§ **DIRECTIONS**
What should be copied is the stretch of entries below from the line with "At what coordinates should I click to accomplish: Click the" up to and including the line with "The image size", exactly and without images.

§ **RECORDS FOR THE TASK**
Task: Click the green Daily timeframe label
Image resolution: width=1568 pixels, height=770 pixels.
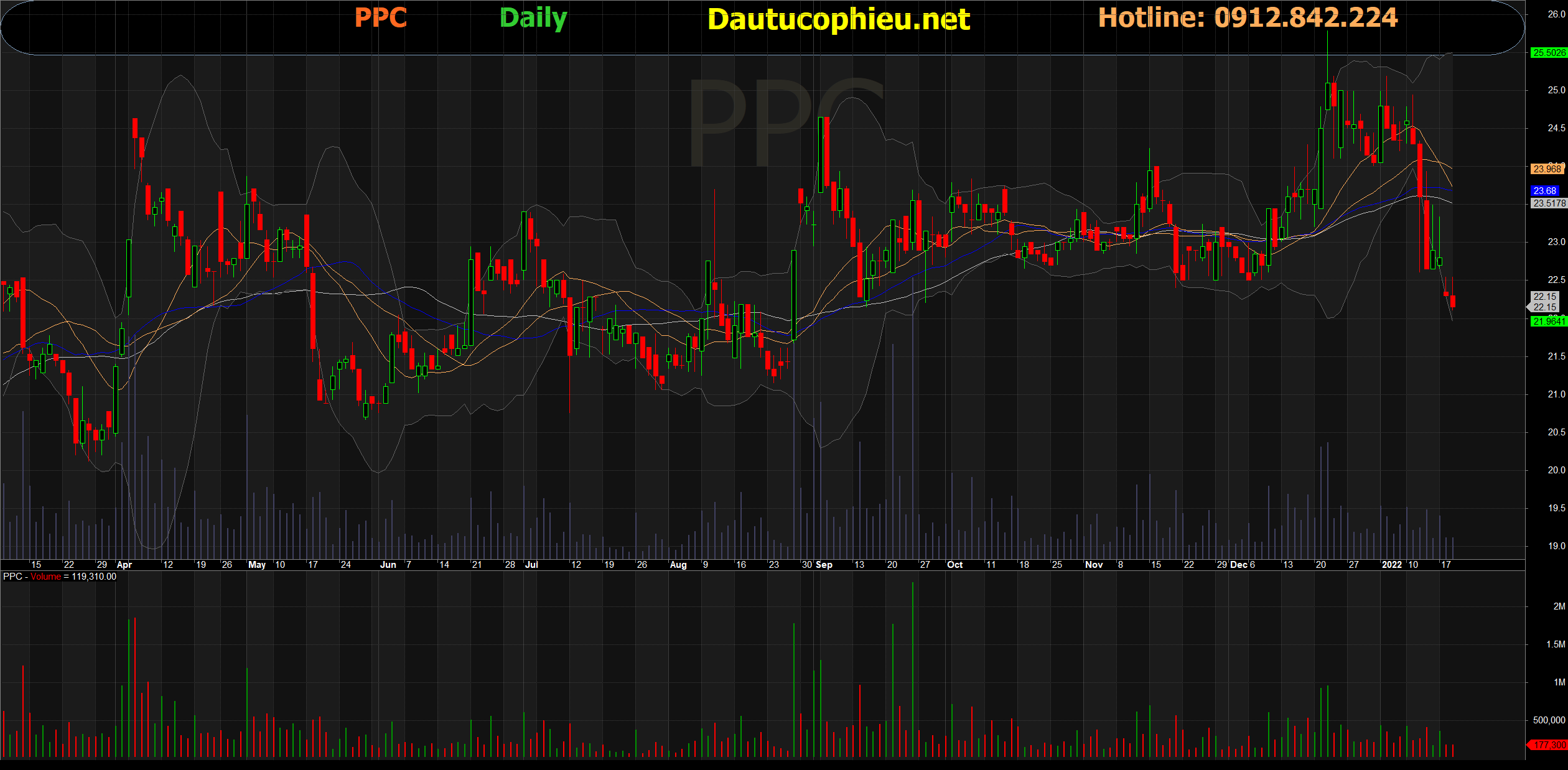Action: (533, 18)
...
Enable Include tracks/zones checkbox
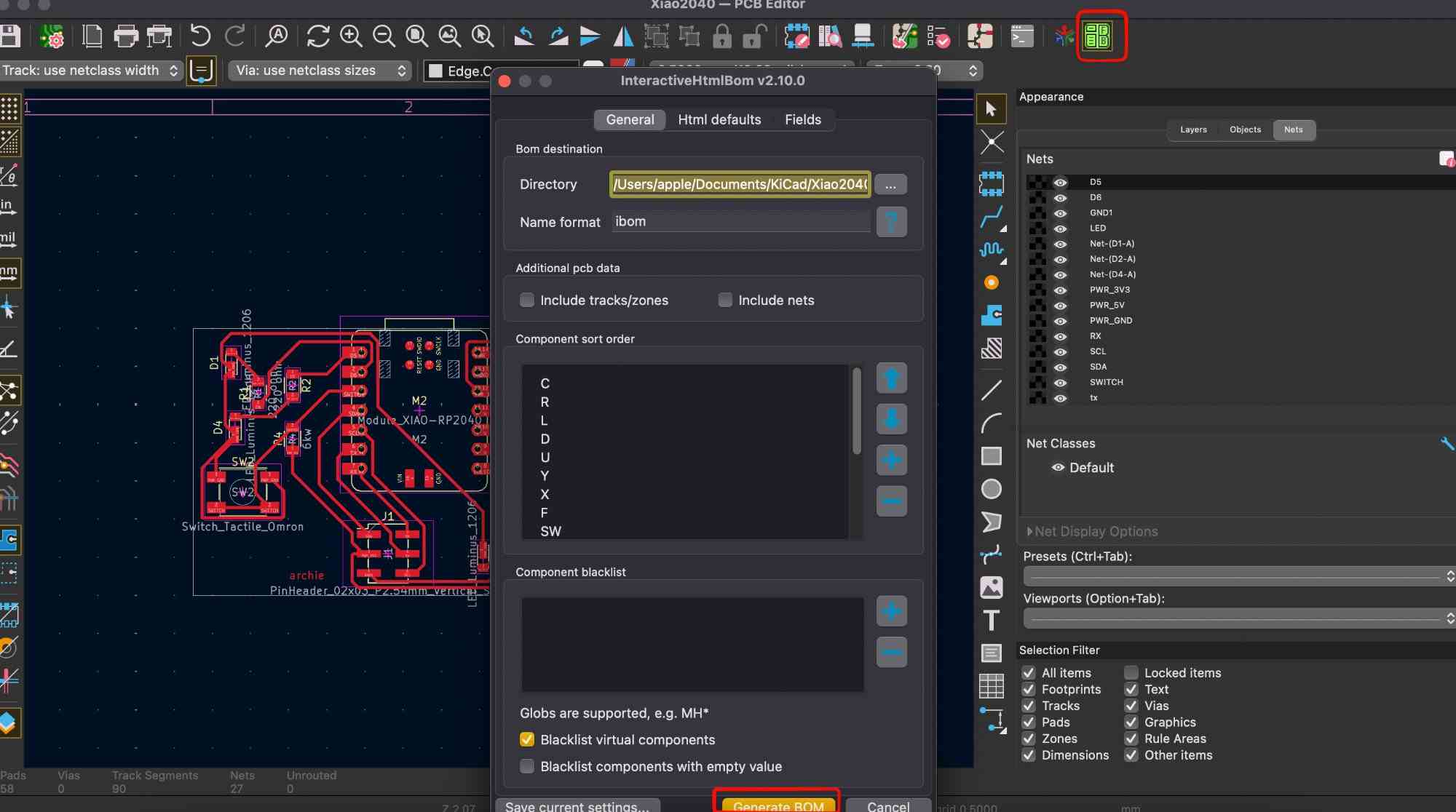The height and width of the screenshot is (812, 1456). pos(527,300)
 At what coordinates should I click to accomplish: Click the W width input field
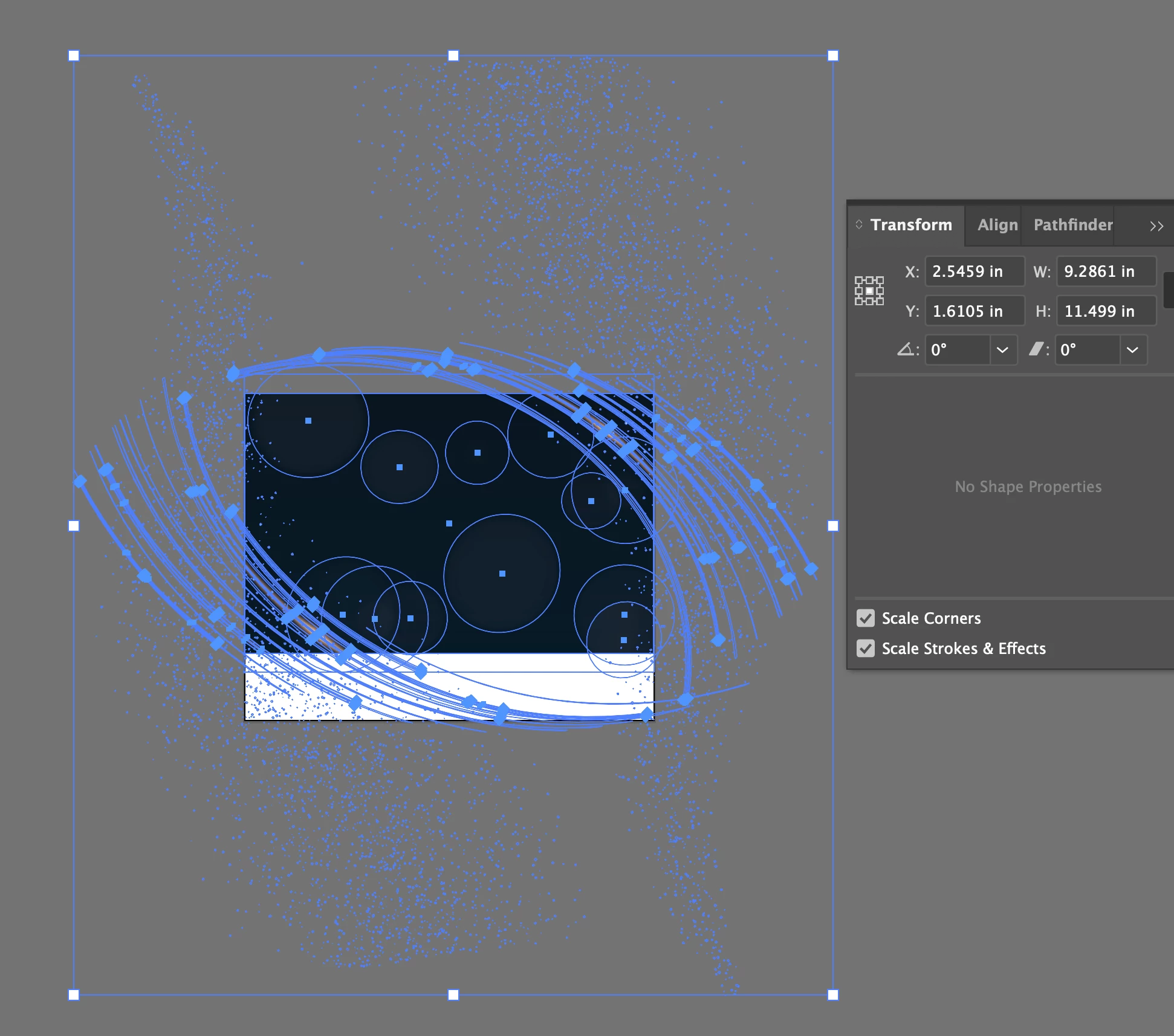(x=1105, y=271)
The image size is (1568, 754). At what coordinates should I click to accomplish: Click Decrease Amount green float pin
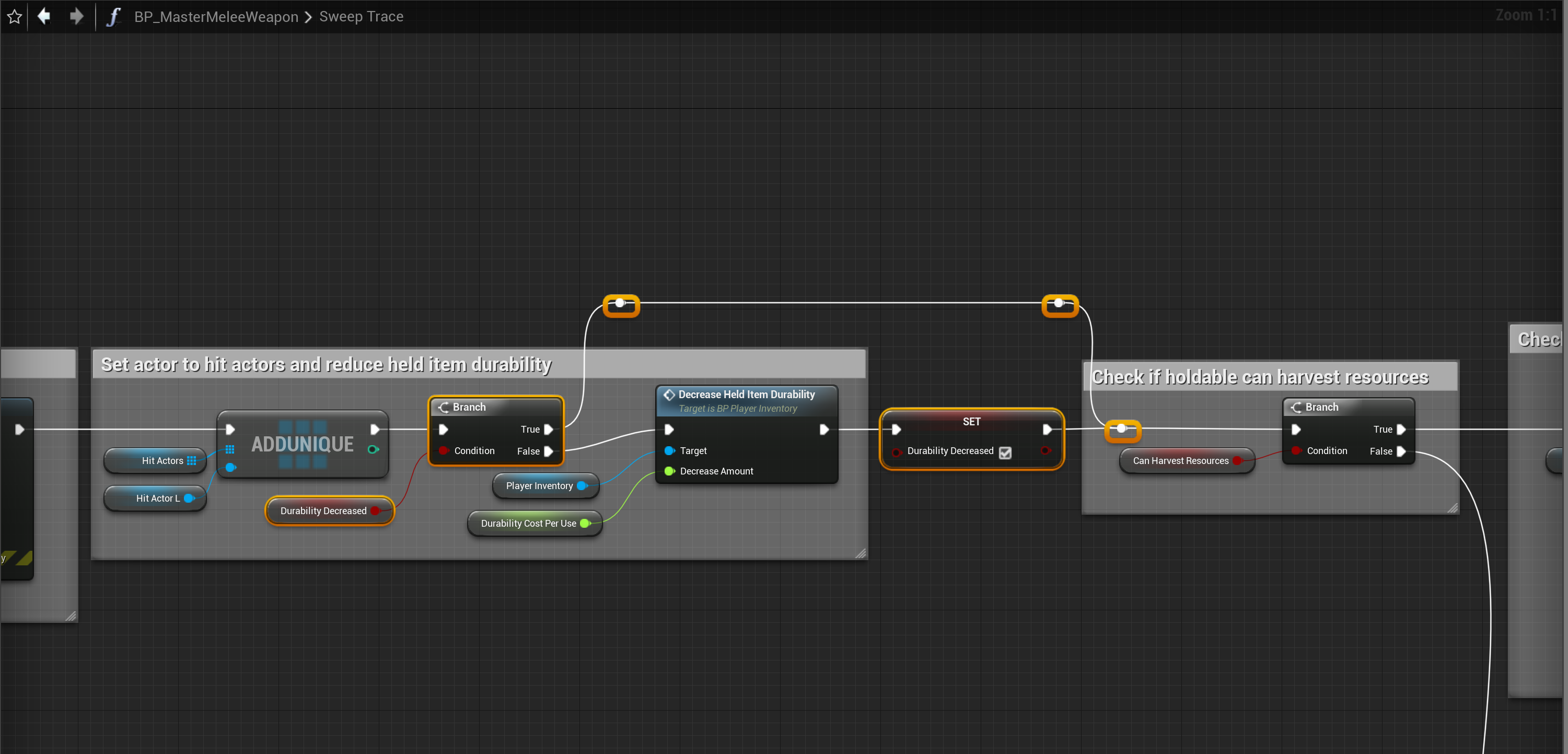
* * *
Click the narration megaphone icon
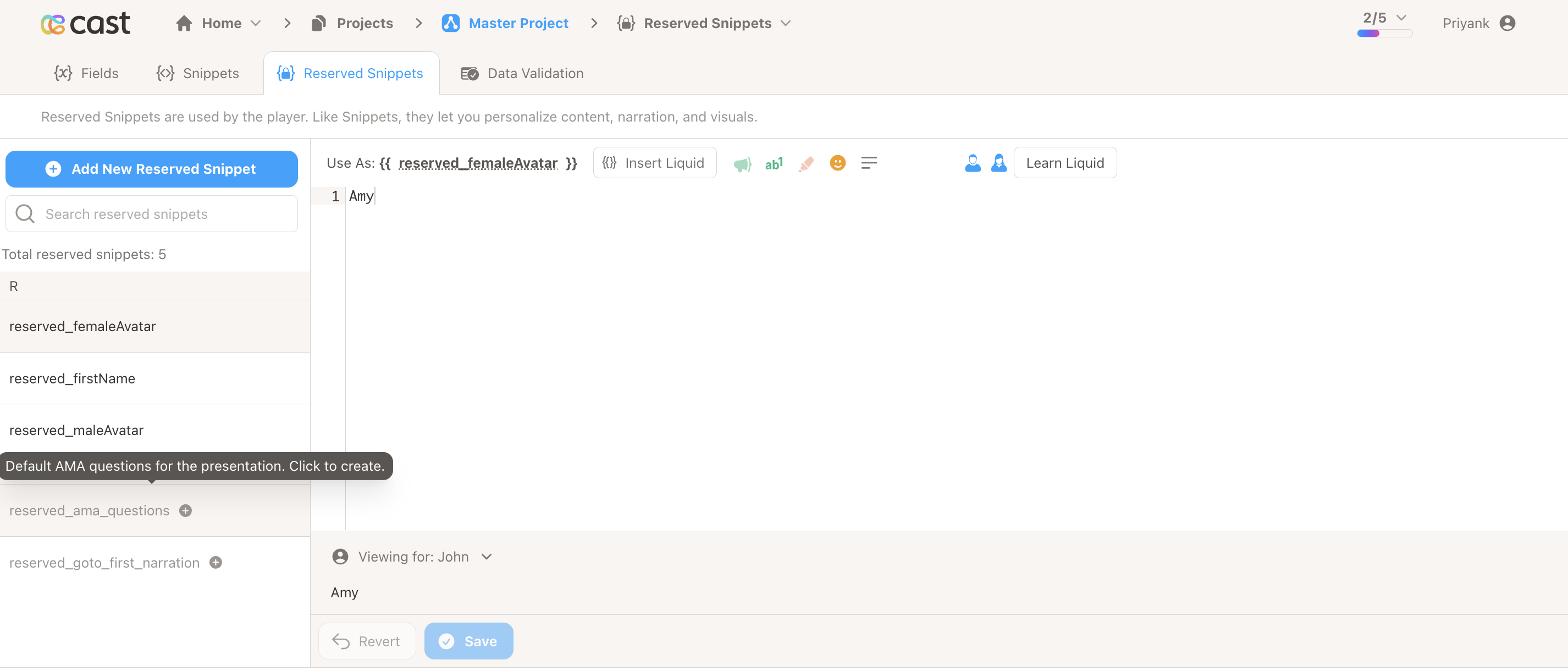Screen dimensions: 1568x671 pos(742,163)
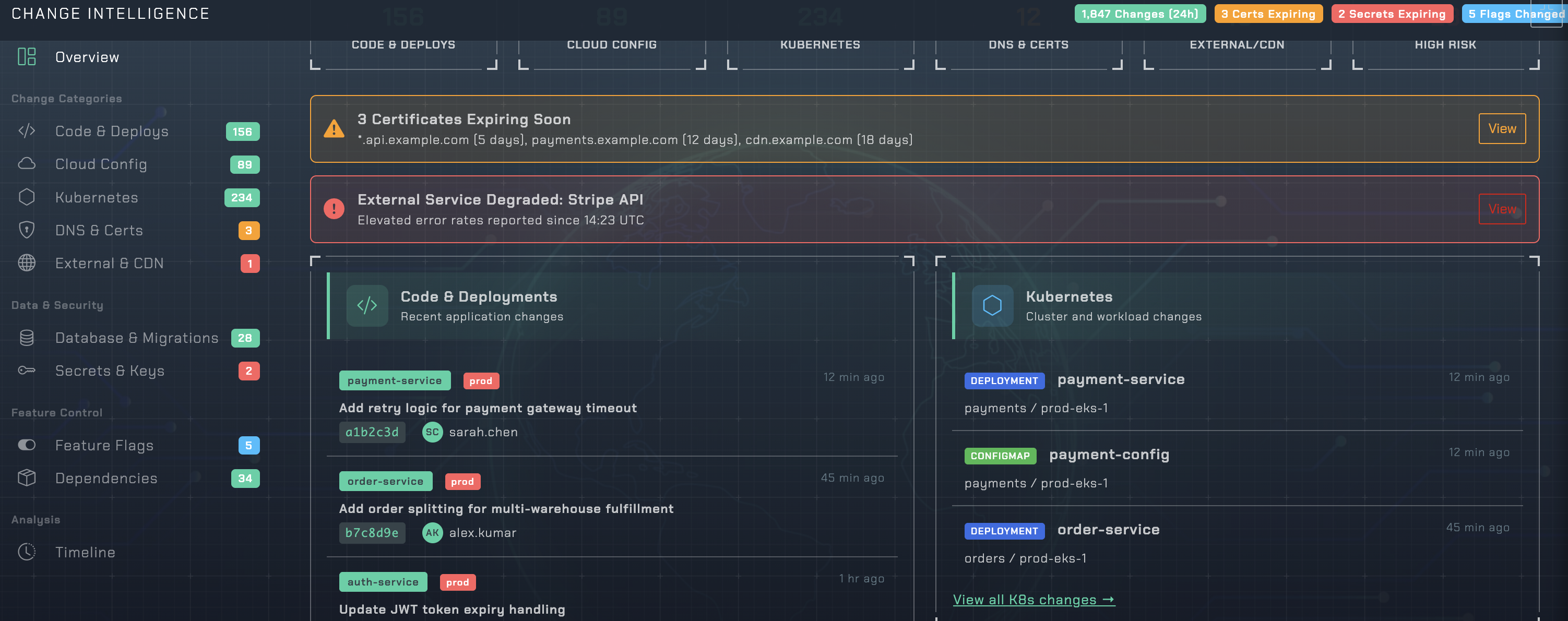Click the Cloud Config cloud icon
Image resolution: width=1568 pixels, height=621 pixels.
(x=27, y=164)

§ **TASK RESPONSE**
 At what coordinates should I click to accomplish: Click the W width input field
(x=1105, y=271)
The image size is (1568, 754). At what coordinates should I click to accomplish: Click Decrease Amount green float pin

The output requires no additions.